> [Records shown]:
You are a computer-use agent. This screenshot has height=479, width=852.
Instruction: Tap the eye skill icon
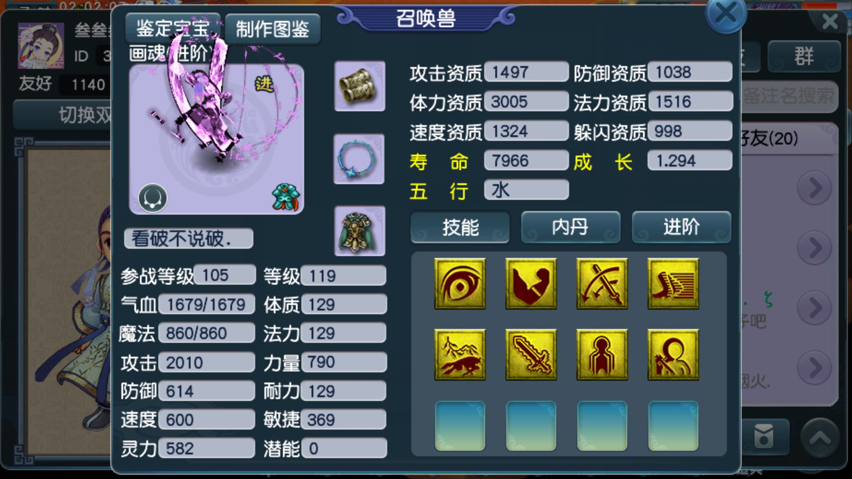(460, 284)
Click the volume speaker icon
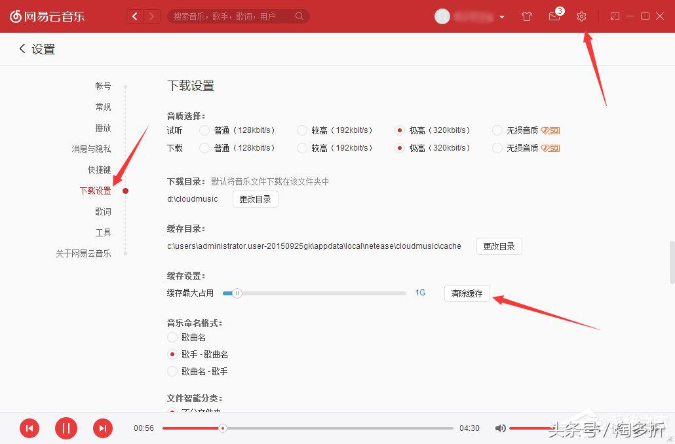The height and width of the screenshot is (444, 675). pos(500,428)
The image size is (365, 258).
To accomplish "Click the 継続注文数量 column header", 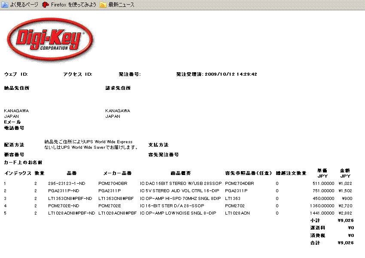I will tap(291, 173).
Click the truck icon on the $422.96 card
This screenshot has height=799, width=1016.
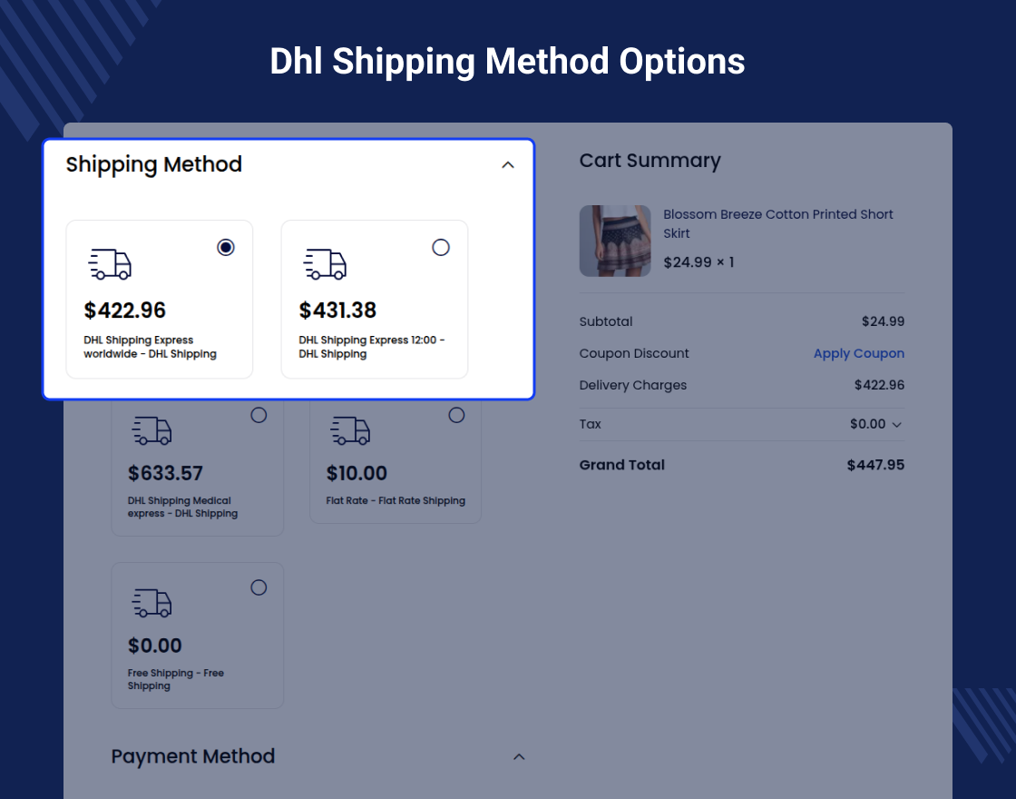[110, 263]
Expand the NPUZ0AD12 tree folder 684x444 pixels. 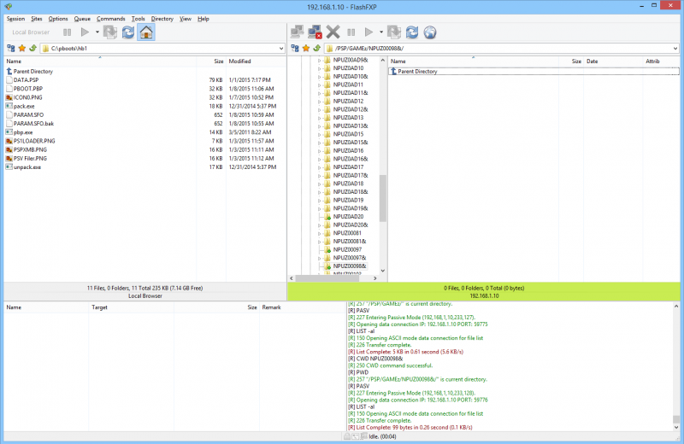click(x=319, y=102)
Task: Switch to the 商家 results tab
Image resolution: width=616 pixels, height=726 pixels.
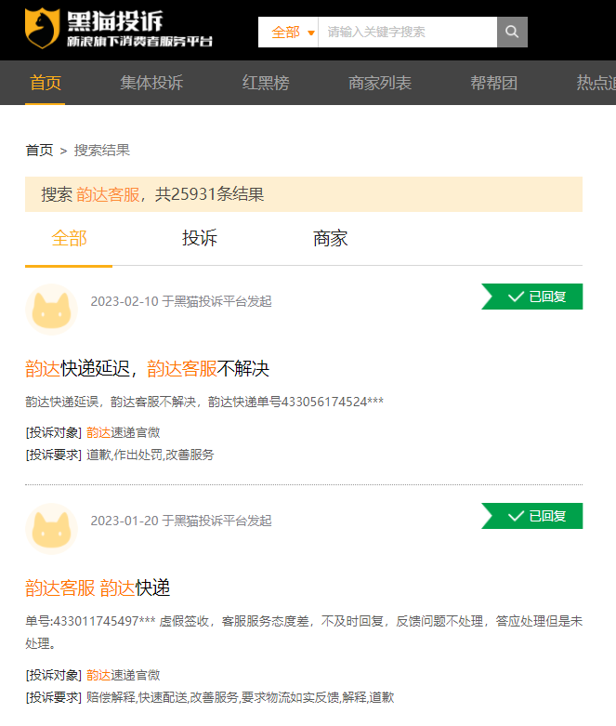Action: 331,239
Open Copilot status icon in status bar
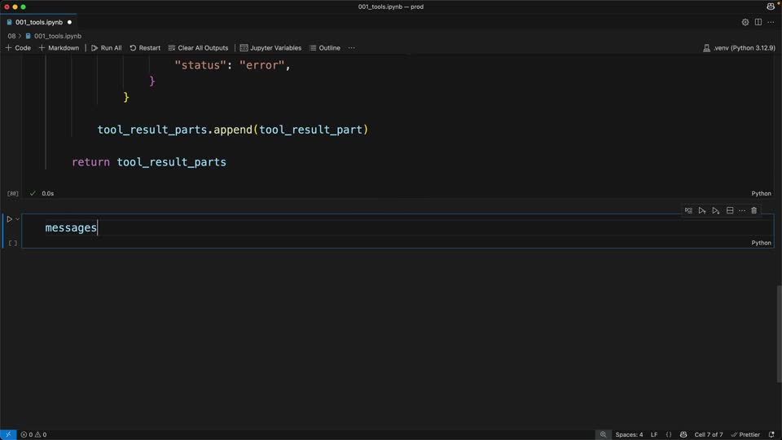 coord(683,434)
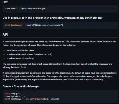
Task: Click the "Use in Node.js or in the browser" heading
Action: tap(52, 18)
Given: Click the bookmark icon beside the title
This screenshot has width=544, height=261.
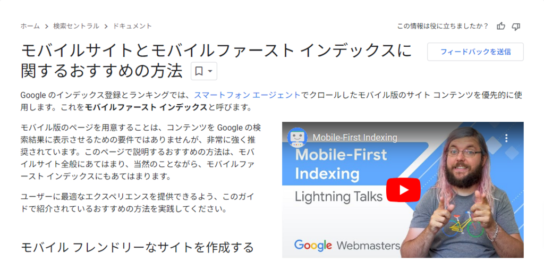Looking at the screenshot, I should tap(199, 71).
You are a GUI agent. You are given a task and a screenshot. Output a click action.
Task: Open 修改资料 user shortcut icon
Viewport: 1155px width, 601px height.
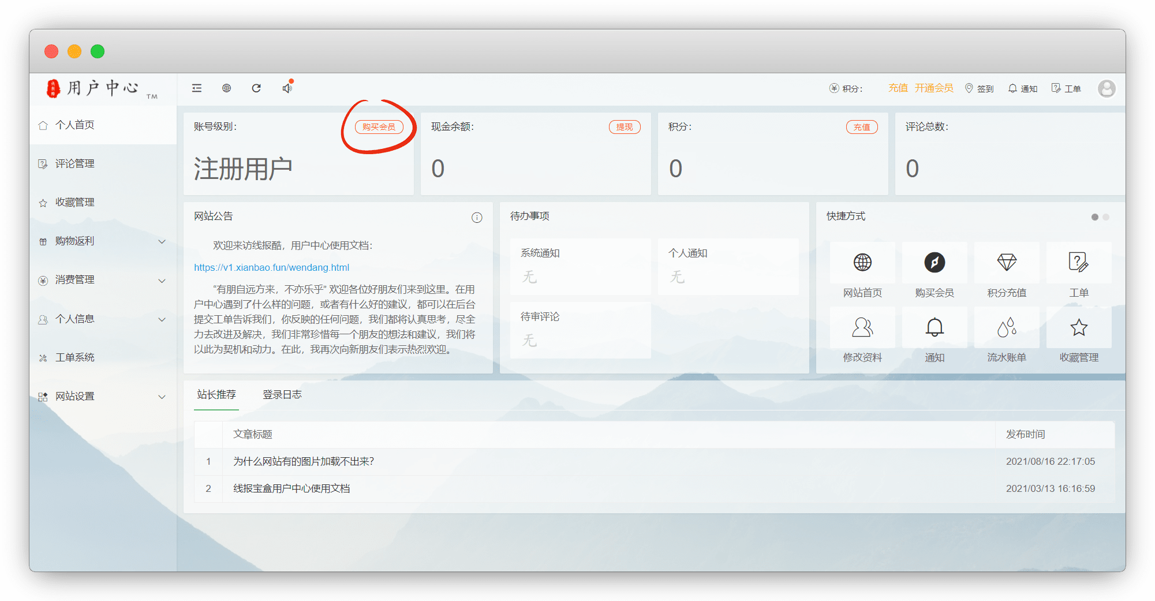pos(862,327)
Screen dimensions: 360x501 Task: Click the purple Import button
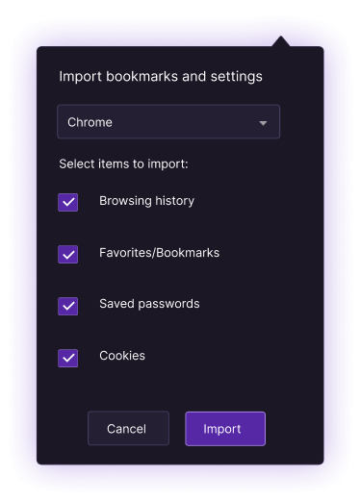click(225, 429)
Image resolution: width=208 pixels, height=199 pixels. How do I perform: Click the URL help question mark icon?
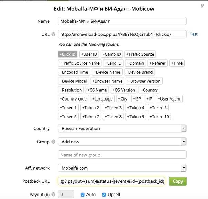point(53,34)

> [What is being asked]: Keeping both end lines, retype exactly the lines from the first line of the material through the line that contains "The image size is (365, 258).", but not the pictures.

> [Reply]:
You are a computer-use agent. This screenshot has height=479, width=852.
Instruction: Tap the eye skill icon
(460, 284)
Click the volume speaker icon
The height and width of the screenshot is (444, 675). pos(500,428)
The image size is (365, 258).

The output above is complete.